• **TRAVAIL DEMANDÉ**
Restituez mot pour mot le passage du texte sur l'interdiction de quitter le territoire national qui s'ouvre sur les mots « Doit être cassé » et s'achève sur « n° 23-81.704 F-B) ».

Doit être cassé l’arrêt qui, sur le fondement de l'article 132-45, 9°, du code pénal, a prononcé à l’encontre du condamné une peine d’interdiction de quitter le territoire national. Cette peine n’est en effet pas prévue par la loi, puisqu’elle ne figure pas parmi la liste exhaustive que dresse l’article 132-45 quant aux obligations dont la juridiction de condamnation peut imposer spécialement le respect à la personne condamnée à une peine assortie du sursis probatoire. (Crim. 31-01-2024, n° 23-81.704 F-B)

• **EXTRAIT DES DONNÉES**
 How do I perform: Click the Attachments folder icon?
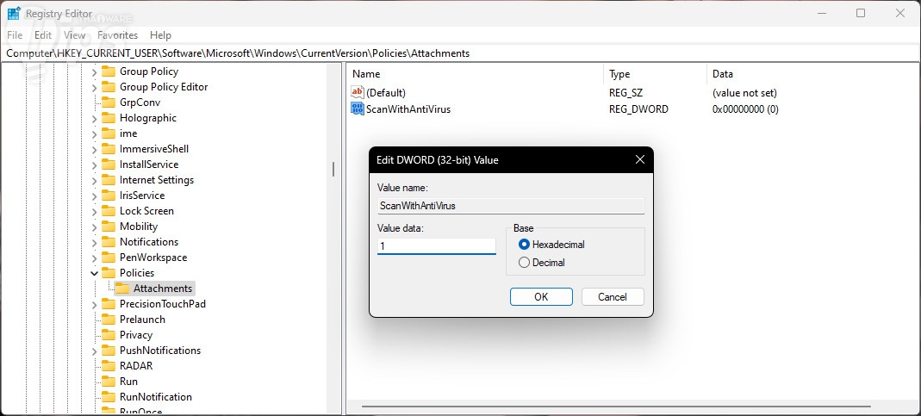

• **CORRIGÉ**
Doit être cassé l’arrêt qui, sur le fondement de l'article 132-45, 9°, du code pénal, a prononcé à l’encontre du condamné une peine d’interdiction de quitter le territoire national. Cette peine n’est en effet pas prévue par la loi, puisqu’elle ne figure pas parmi la liste exhaustive que dresse l’article 132-45 quant aux obligations dont la juridiction de condamnation peut imposer spécialement le respect à la personne condamnée à une peine assortie du sursis probatoire. (Crim. 31-01-2024, n° 23-81.704 F-B)